There is still too much 'sleep arrogance' in the corporate world whereby people think they can get by on less sleep because they've got too much to do (who was it that said 'I'll sleep when I die'?) and the sleep that they are getting is shallow, non-restorative, toxic and laden with refined sugars and stimulants. I call this 'dirty' sleep.

Nature has given us an amazingly designed process that we spend over a third of our lives doing. The process of sleep has an innate intelligence if we allow ourselves to do it properly; we sleep in 90 minute cycles which repeat throughout the night. Traditional Chinese Medicine (TCM), which has been around for thousands of years, offers a fascinating insight into the role of each of the 90 minute slices and the healing it offers:

9-11pm - repairs the thyroid, adrenal glands. Important for metabolism and energy levels. Reorders mental filing cabinets. Emotional rebalancing: hopelessness, confusion, paranoia. This is the vital sleep phase that too many night owls are missing out on.

11-1am - muscle and tissue repair. Rebalances immune system. Emotional rebalancing: bitterness, resentment.

1-3am - liver detoxification, heart and other organs detoxified. Deepest sleep. Emotional rebalancing: anger, frustration, rage.

3-5am - lungs. Release of toxic waste from lungs (hence early morning coughing in smokers). Emotional rebalancing: grief, sadness.

5-7am - gut and large intestine. Optimal time for rising and bowel action. Emotional rebalancing: guilt, feeling stuck, fear and defensiveness.

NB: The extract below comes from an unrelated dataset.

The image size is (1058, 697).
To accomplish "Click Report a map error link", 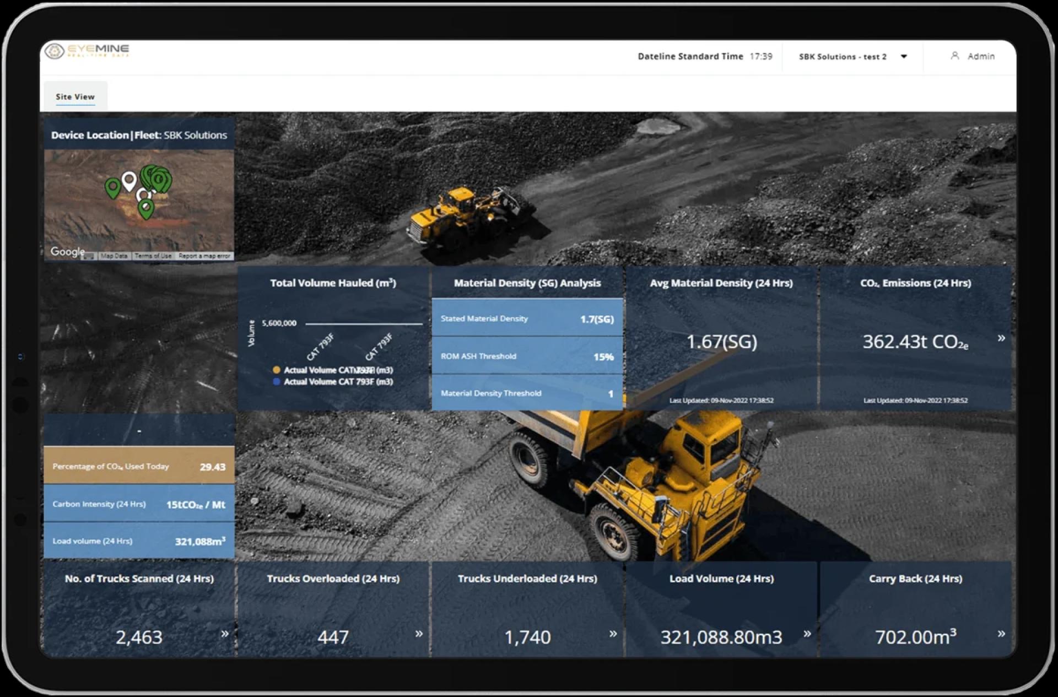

It's clearly not just a case of going to bed and getting seven or eight hours of sleep. It's important to get the right type of sleep and at the right time. This is all beautifully synchronised by the circadian timer in the pineal gland - that is if we don't try to override it with life's demands, too much blue light from technology, umpteen cups of tea and coffee and everything else that seems to be muddying our sleep these days.

My message is simple: You don't need to be an elite athlete to allow yourself the healing, restorative benefits of sleep. Be kind to yourself, sleep intelligently and you too can live your life with extraordinary energy and health.